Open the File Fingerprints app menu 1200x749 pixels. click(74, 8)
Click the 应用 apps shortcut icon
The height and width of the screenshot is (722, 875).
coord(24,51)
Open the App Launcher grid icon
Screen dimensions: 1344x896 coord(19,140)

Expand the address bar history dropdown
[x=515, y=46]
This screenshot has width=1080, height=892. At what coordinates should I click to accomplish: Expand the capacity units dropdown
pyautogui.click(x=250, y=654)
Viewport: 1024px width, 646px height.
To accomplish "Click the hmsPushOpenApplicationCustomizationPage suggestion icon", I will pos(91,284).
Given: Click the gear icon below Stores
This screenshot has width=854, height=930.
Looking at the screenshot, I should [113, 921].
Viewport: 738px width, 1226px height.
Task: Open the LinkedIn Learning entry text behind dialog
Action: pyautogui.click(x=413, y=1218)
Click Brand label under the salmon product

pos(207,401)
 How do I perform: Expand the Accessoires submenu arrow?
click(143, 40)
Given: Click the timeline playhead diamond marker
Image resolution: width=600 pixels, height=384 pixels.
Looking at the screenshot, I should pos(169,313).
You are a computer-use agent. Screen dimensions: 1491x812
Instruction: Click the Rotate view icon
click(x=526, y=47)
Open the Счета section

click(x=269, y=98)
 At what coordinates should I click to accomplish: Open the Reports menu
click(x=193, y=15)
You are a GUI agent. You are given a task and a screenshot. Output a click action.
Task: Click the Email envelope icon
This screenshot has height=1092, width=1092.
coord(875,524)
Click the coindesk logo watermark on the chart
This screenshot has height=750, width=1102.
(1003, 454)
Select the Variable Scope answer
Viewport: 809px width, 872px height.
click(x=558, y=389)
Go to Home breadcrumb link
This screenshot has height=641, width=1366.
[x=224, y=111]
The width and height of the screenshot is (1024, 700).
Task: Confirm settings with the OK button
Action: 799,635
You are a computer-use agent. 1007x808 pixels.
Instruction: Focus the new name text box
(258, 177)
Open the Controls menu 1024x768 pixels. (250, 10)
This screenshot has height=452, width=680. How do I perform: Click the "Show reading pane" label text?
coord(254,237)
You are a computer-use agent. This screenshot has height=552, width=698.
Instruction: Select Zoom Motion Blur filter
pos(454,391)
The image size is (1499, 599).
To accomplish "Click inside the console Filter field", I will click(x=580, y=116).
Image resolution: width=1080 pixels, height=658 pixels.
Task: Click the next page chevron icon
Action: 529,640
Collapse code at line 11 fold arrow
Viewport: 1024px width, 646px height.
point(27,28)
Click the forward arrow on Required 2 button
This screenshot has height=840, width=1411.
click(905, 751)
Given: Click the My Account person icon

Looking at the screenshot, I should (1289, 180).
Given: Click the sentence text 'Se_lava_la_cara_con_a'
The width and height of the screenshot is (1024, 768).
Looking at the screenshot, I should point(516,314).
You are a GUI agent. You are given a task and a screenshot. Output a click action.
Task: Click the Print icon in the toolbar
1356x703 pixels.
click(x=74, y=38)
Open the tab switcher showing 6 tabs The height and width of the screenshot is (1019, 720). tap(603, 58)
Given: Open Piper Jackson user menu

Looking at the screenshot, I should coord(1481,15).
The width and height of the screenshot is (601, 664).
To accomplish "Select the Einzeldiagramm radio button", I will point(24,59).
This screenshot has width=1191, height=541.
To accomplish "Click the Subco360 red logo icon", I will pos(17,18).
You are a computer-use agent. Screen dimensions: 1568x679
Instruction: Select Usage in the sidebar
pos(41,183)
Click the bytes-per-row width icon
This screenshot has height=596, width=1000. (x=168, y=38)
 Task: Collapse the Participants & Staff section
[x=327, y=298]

Your assignment:
Nothing may be omitted; retype every record exactly.

Answer for this exercise:
Open the File Fingerprints app menu 1200x749 pixels. click(74, 8)
Click the 应用 apps shortcut icon
The height and width of the screenshot is (722, 875).
coord(24,51)
Open the App Launcher grid icon
Screen dimensions: 1344x896 coord(19,140)

Expand the address bar history dropdown
[x=515, y=46]
This screenshot has width=1080, height=892. At what coordinates should I click to accomplish: Expand the capacity units dropdown
pyautogui.click(x=250, y=654)
Viewport: 1024px width, 646px height.
To accomplish "Click the hmsPushOpenApplicationCustomizationPage suggestion icon", I will pos(91,284).
Given: Click the gear icon below Stores
This screenshot has width=854, height=930.
Looking at the screenshot, I should [113, 921].
Viewport: 738px width, 1226px height.
Task: Open the LinkedIn Learning entry text behind dialog
Action: pyautogui.click(x=413, y=1218)
Click Brand label under the salmon product

pos(207,401)
 How do I perform: Expand the Accessoires submenu arrow?
click(143, 40)
Given: Click the timeline playhead diamond marker
Image resolution: width=600 pixels, height=384 pixels.
Looking at the screenshot, I should pos(169,313).
You are a computer-use agent. Screen dimensions: 1491x812
Instruction: Click the Rotate view icon
click(x=526, y=47)
Open the Счета section

click(x=269, y=98)
 At what coordinates should I click to accomplish: Open the Reports menu
click(x=193, y=15)
You are a GUI agent. You are given a task and a screenshot. Output a click action.
Task: Click the Email envelope icon
This screenshot has height=1092, width=1092.
coord(875,524)
Click the coindesk logo watermark on the chart
This screenshot has height=750, width=1102.
(1003, 454)
Select the Variable Scope answer
Viewport: 809px width, 872px height.
click(x=558, y=389)
Go to Home breadcrumb link
This screenshot has height=641, width=1366.
[x=224, y=111]
The width and height of the screenshot is (1024, 700).
Task: Confirm settings with the OK button
Action: 799,635
You are a computer-use agent. 1007x808 pixels.
Instruction: Focus the new name text box
(258, 177)
Open the Controls menu 1024x768 pixels. (250, 10)
This screenshot has height=452, width=680. How do I perform: Click the "Show reading pane" label text?
coord(254,237)
You are a computer-use agent. This screenshot has height=552, width=698.
Instruction: Select Zoom Motion Blur filter
pos(454,391)
The image size is (1499, 599).
To accomplish "Click inside the console Filter field", I will click(x=580, y=116).
Image resolution: width=1080 pixels, height=658 pixels.
Task: Click the next page chevron icon
Action: 529,640
Collapse code at line 11 fold arrow
Viewport: 1024px width, 646px height.
point(27,28)
Click the forward arrow on Required 2 button
This screenshot has height=840, width=1411.
click(905, 751)
Given: Click the My Account person icon

Looking at the screenshot, I should (1289, 180).
Given: Click the sentence text 'Se_lava_la_cara_con_a'
The width and height of the screenshot is (1024, 768).
Looking at the screenshot, I should point(516,314).
You are a GUI agent. You are given a task and a screenshot. Output a click action.
Task: Click the Print icon in the toolbar
1356x703 pixels.
click(x=74, y=38)
Open the tab switcher showing 6 tabs The height and width of the screenshot is (1019, 720). tap(603, 58)
Given: Open Piper Jackson user menu

Looking at the screenshot, I should coord(1481,15).
The width and height of the screenshot is (601, 664).
To accomplish "Select the Einzeldiagramm radio button", I will point(24,59).
This screenshot has width=1191, height=541.
To accomplish "Click the Subco360 red logo icon", I will pos(17,18).
You are a computer-use agent. Screen dimensions: 1568x679
Instruction: Select Usage in the sidebar
pos(41,183)
Click the bytes-per-row width icon
This screenshot has height=596, width=1000. (x=168, y=38)
 Task: Collapse the Participants & Staff section
[x=327, y=298]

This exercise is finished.